Materials and methods

Test guideline
Qualifier:
according to
Guideline:
other: As mentioned below
Principles of method if other than guideline:
The toxicity study was conducted to evaluate the acute toxic effects of administration of the given test chemical in rat by the inhalation route.
GLP compliance:
not specified
Test type:
other: not specified
Limit test:
no

Test material

Reference
Name:
Unnamed
Type:
Constituent
Test material form:
solid: crystalline
Details on test material:
- Name of test material: Methane, 1,1'-sulfonylbis-
- Molecular formula: C2-H6-O2-S
- Molecular weight: 94.1334 g/mol
- Smiles: S(C)(C)(=O)=O
- Inchi: 1S/C2H6O2S/c1-5(2,3)4/h1-2H3
- Substance type: Organic
- Physical state: solid

Test animals

Species:
rat
Strain:
other: Crl:CD(SD)BR
Sex:
male/female
Details on test animals and environmental conditions:
not specified

Administration / exposure

Route of administration:
inhalation
Type of inhalation exposure:
nose only
Vehicle:
other: water
Remark on MMAD/GSD:
not specified
Details on inhalation exposure:
VEHICLE
- Concentration of test material in vehicle (if applicable): MSM was administered as a 16% solution in water by the intranasal route at a dose of 0.6 ml/kg.
Analytical verification of test atmosphere concentrations:
not specified
Remarks on duration:
Acute study but duration is not reported.
Concentrations:
0.6 ml/kg (600 mg/kg)
No. of animals per sex per dose:
5 per sex
Control animals:
not specified
Details on study design:
- Necropsy of survivors performed: yes
- Other examinations performed: clinical signs, body weight,organ weights, histopathology.
Statistics:
not specified

Results and discussion

Preliminary study:
not specified
Effect levels
Sex:
male/female
Dose descriptor:
LC50
Effect level:
> 600 mg/L air
Based on:
test mat.
Remarks on result:
other: Intranasal administration of MSM did not induce mortality, signs of toxicity or local irritation reactions.
Mortality:
No deaths were noted.
Clinical signs:
No general/local clinical changes were noted.
Body weight:
No body weight growth abnormalities were noted.
Gross pathology:
No treatment-related changes were noted.
Other findings:
not specified

Applicant's summary and conclusion

Interpretation of results:
other: Not classified
Conclusions:
The acute lethal concentration (LC50) of the given test chemical in rat was considered to be >600 mg/L.
Executive summary:

The toxicity study was conducted to evaluate the acute toxic effects of administration of the given test chemical in Crl:CD(SD)BR rat (n = five per sex) by the inhalation route.
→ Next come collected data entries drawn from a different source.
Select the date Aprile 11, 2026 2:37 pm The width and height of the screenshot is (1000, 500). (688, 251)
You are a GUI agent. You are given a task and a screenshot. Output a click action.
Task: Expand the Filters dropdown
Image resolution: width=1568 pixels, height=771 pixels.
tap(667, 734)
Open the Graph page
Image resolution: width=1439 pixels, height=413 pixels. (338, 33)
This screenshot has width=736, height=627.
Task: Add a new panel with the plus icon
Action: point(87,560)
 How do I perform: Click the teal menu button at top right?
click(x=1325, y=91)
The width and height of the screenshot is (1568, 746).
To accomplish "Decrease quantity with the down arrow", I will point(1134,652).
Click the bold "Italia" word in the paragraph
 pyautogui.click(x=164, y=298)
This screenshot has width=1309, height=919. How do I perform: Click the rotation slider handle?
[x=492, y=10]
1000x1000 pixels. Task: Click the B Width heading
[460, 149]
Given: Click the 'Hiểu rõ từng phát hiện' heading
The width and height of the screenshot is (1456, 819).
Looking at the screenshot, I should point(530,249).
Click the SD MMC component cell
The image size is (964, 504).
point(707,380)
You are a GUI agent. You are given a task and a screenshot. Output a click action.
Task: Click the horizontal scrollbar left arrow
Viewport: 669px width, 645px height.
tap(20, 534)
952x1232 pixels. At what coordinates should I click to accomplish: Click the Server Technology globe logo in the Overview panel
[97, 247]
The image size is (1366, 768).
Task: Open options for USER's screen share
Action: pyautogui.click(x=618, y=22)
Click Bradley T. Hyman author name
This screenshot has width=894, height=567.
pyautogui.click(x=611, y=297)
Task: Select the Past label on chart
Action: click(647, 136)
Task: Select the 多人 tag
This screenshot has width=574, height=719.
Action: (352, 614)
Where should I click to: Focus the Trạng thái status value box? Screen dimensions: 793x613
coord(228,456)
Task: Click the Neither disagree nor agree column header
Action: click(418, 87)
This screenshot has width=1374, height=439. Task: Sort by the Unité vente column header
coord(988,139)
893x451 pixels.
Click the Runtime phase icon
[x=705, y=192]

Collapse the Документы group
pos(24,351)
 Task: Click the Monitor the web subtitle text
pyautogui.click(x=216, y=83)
The given test chemical was administered as a 16% solution in water by the intranasal route at a dose of 0.6 ml/kg to six male rats. Clinical observations, body weight determinations and gross pathology examinations were conducted. A detailed post-mortem examination, including gross pathology and histology was performed on nasal turbinate.

No deaths or general/local clinical changes or body weight growth abnormalities were noted. At the post-mortem examinations, no treatment-related changes were noted. It is concluded that intranasal administration of test chemical did not induce mortality, signs of toxicity or local irritation reactions.

Thus, based on the results obtained from present investigation, it can be concluded that test compound is acutely non toxic to rats at the tested concentration of 600 mg/L. The acute lethal concentration (LC50) of test chemical was considered to be >600 mg/L.

Thus, according to CLP criteria for acute toxicity rating for the chemicals, the test compound can be classifying under acutely non toxic compound at the tested dose levels.